Task material |
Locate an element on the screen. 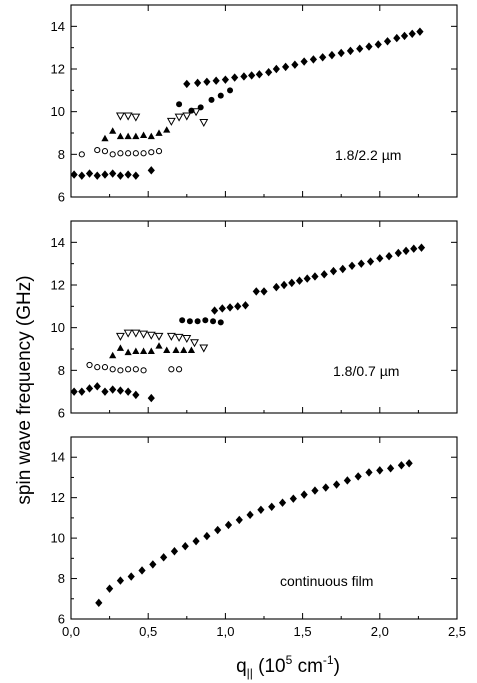 This screenshot has width=477, height=683. x-axis-title-subscript: || is located at coordinates (250, 673).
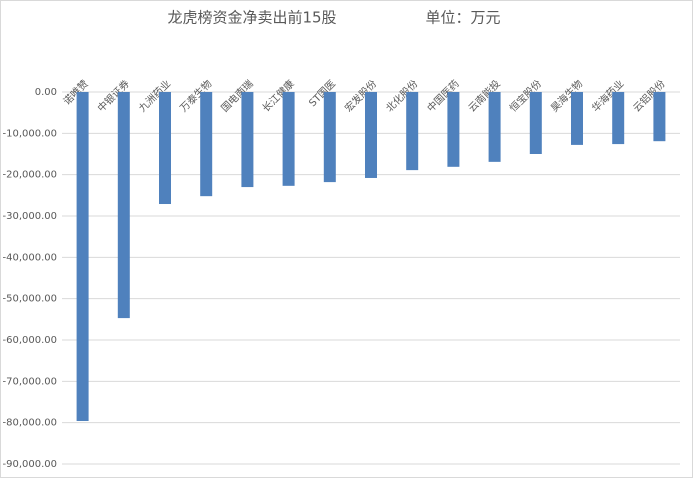 The height and width of the screenshot is (478, 693). Describe the element at coordinates (30, 300) in the screenshot. I see `y-tick-label: -50,000.00` at that location.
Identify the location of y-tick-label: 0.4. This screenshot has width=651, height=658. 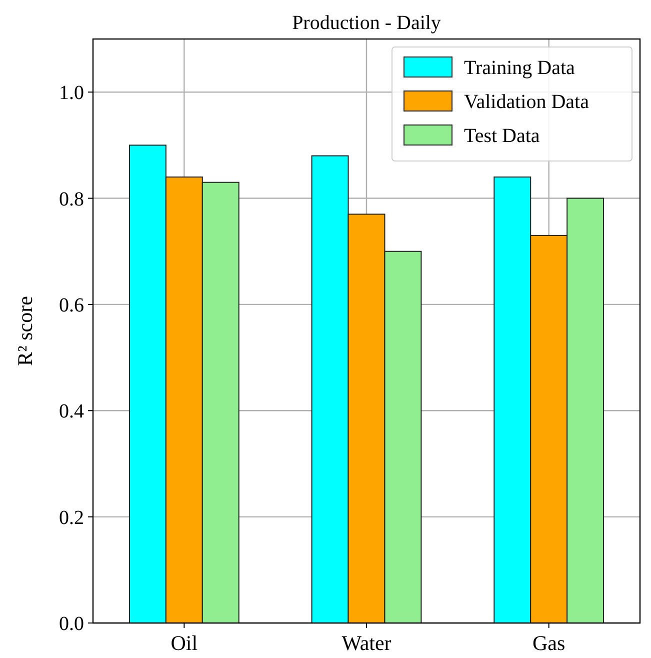
(72, 412).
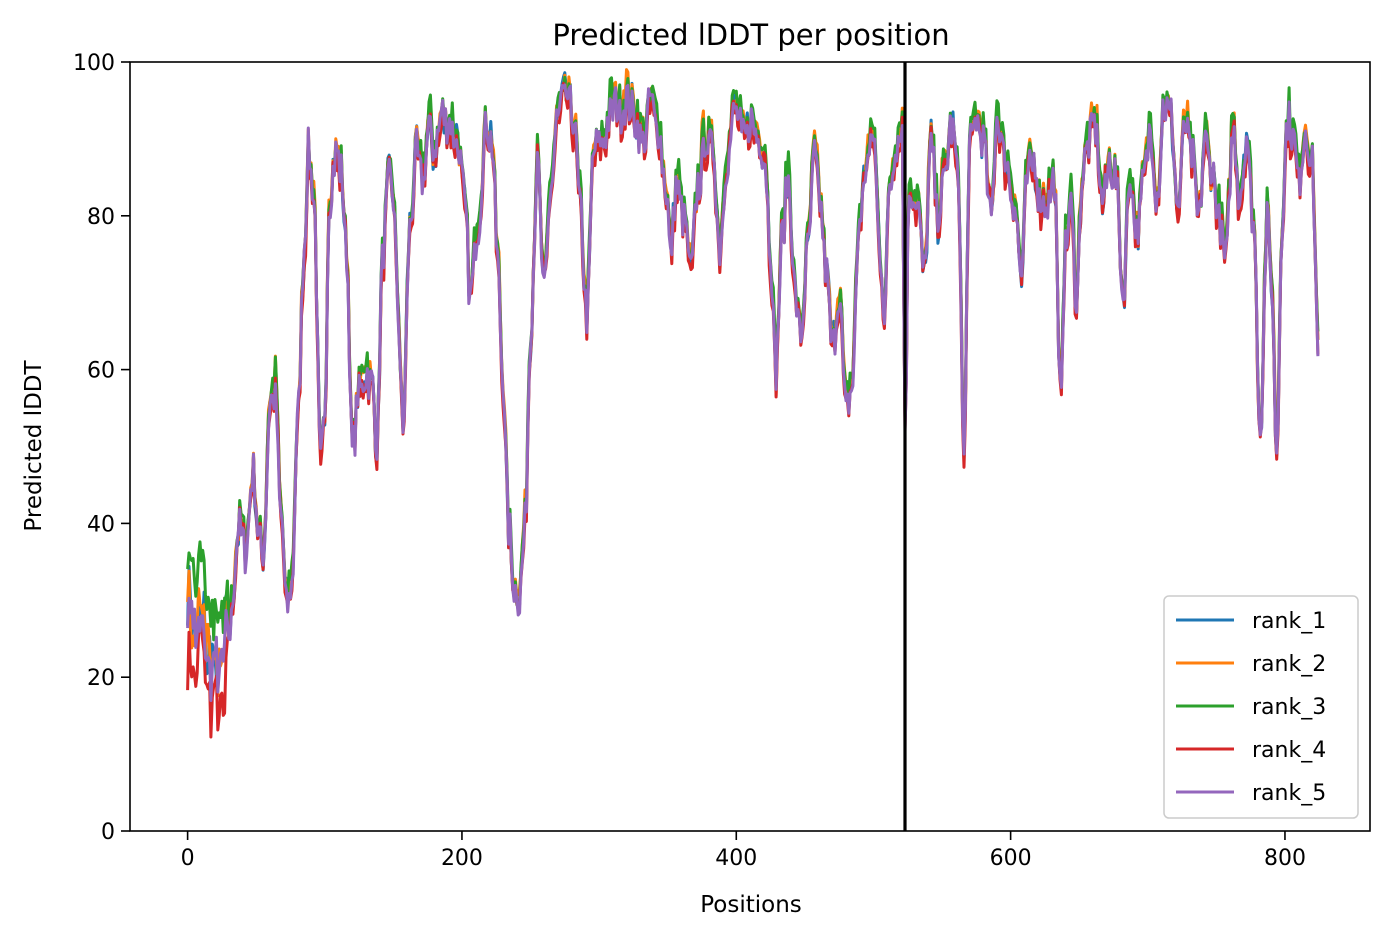  Describe the element at coordinates (94, 64) in the screenshot. I see `y-tick-label: 100` at that location.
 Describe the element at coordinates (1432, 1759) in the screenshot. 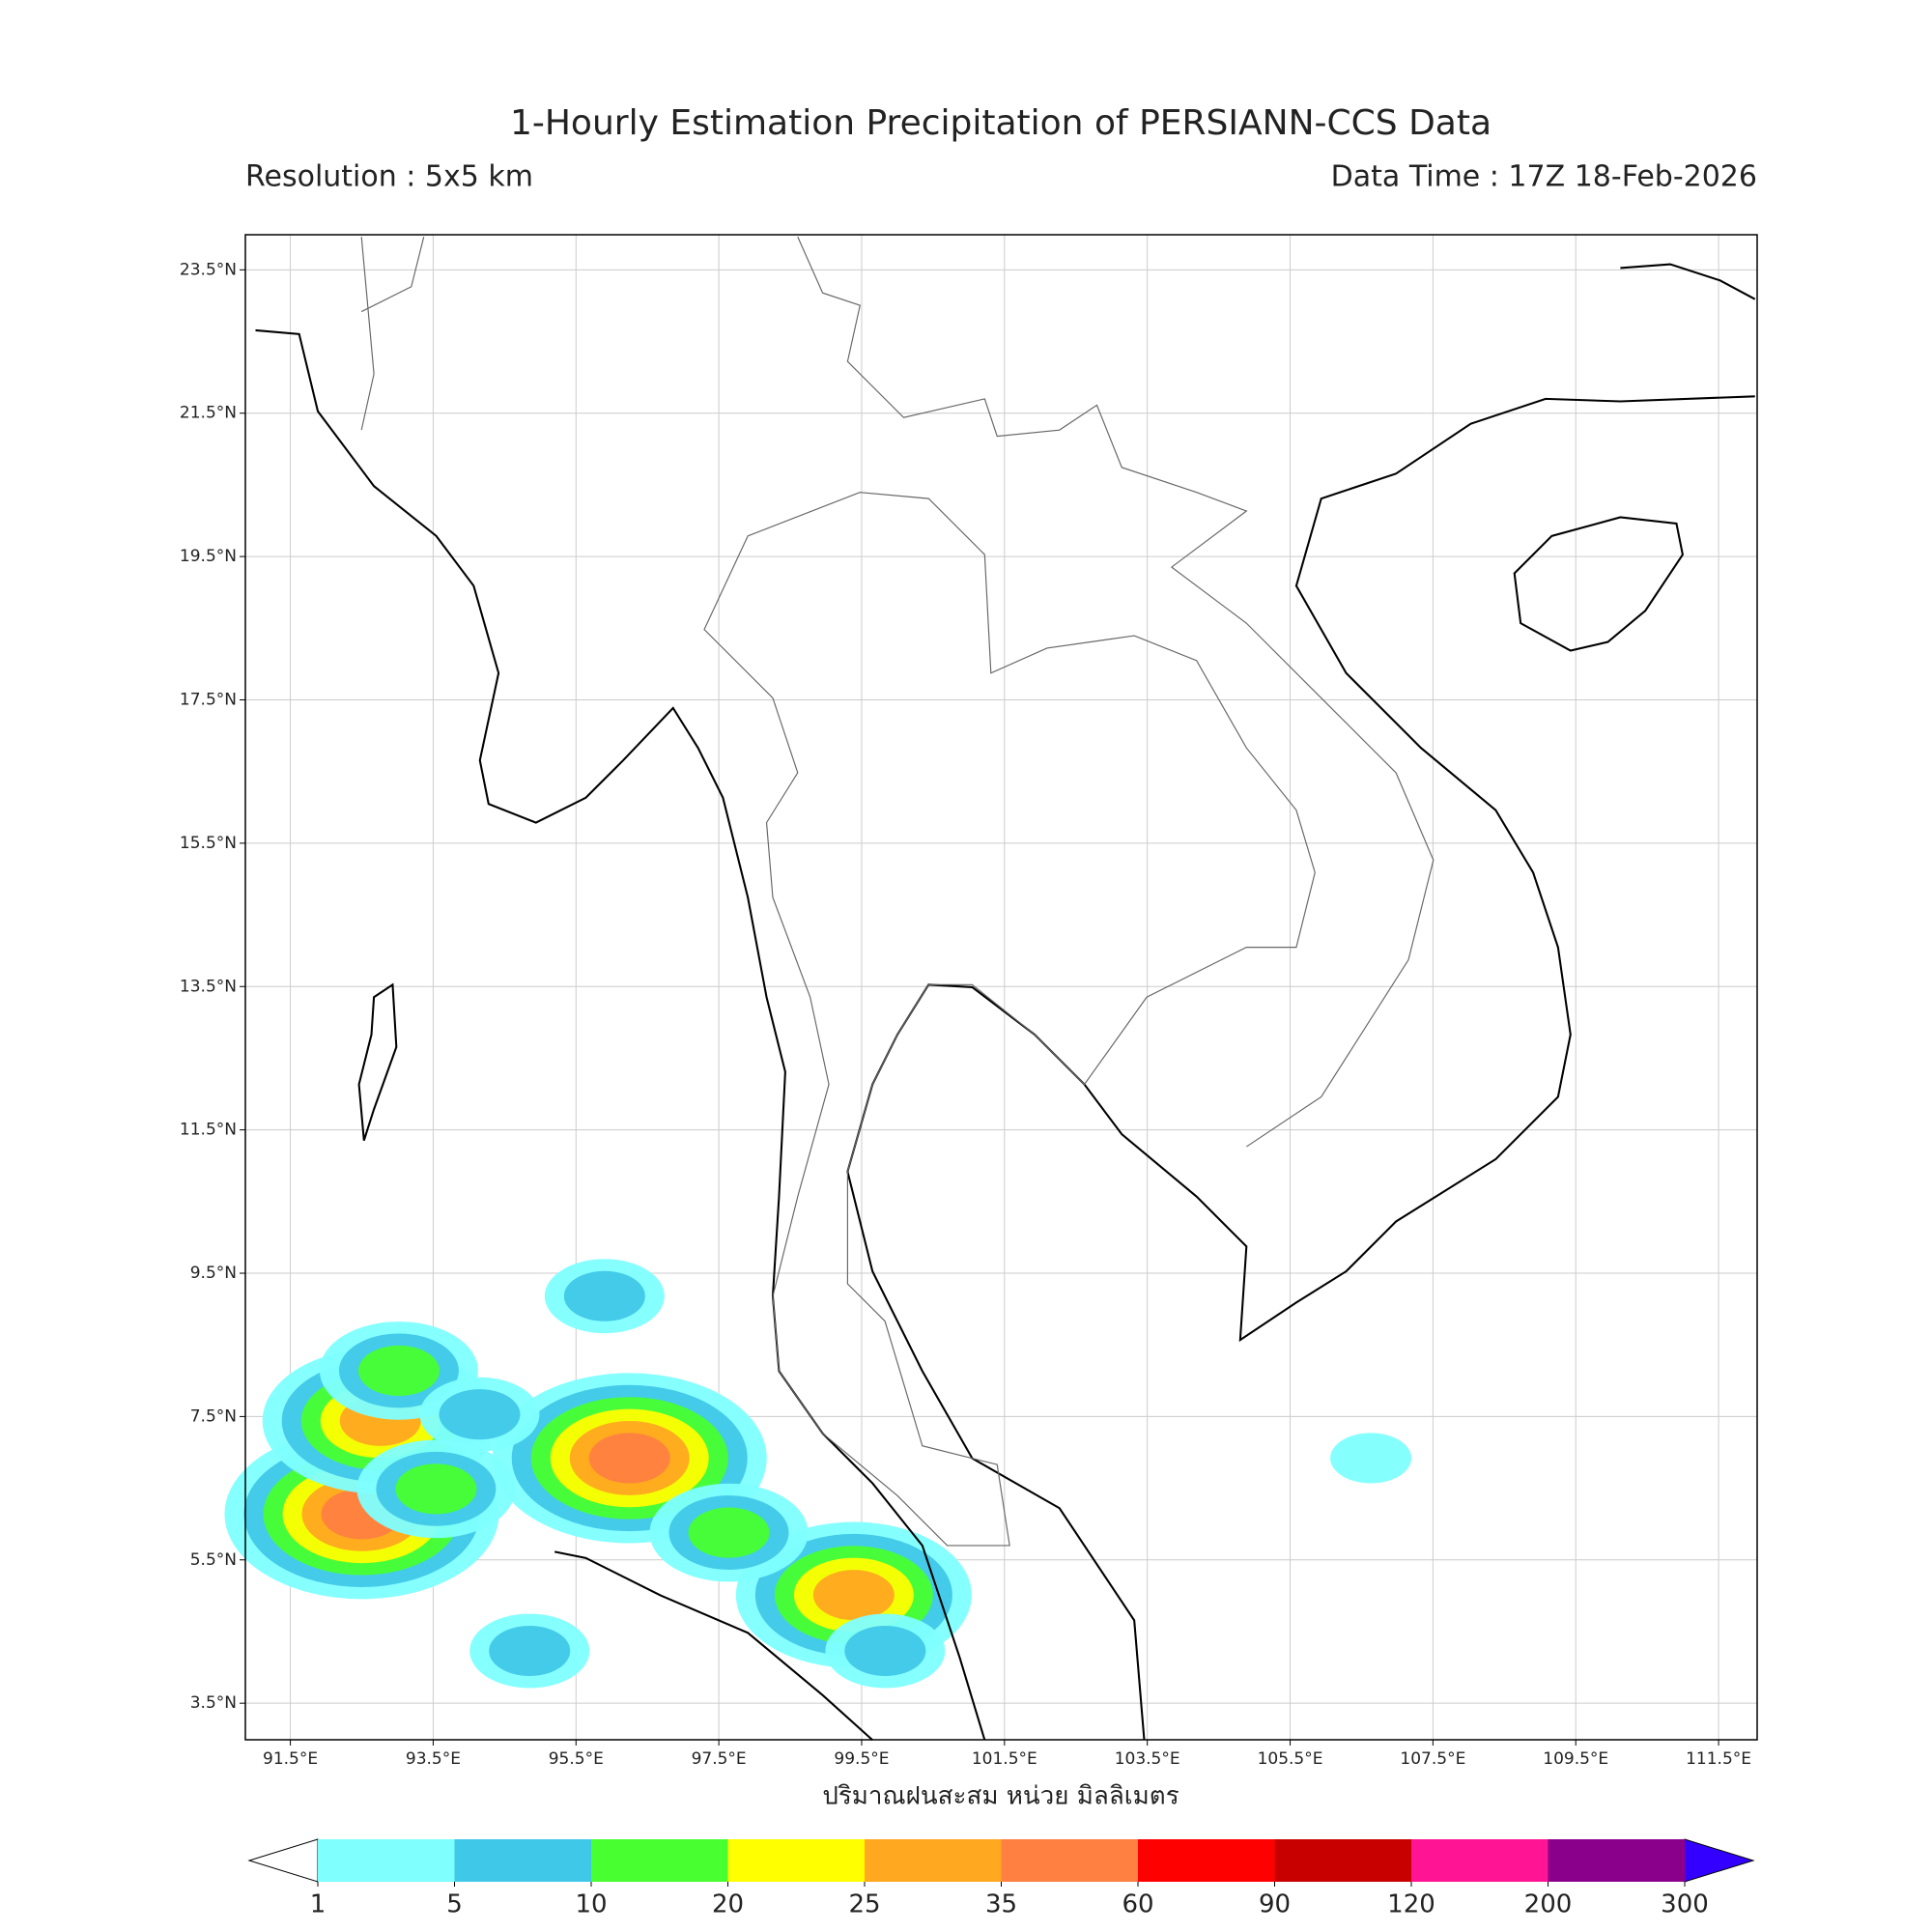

Job item |
Could you reproduce, word for word, the stretch of the data from the line containing "Identify the location" through the end of the data, leaving out the pictures?

Solution for this problem |
Identify the location of y-tick-label: 0.4. This screenshot has width=651, height=658. 
(72, 412).
  Describe the element at coordinates (94, 64) in the screenshot. I see `y-tick-label: 100` at that location.
 Describe the element at coordinates (1432, 1759) in the screenshot. 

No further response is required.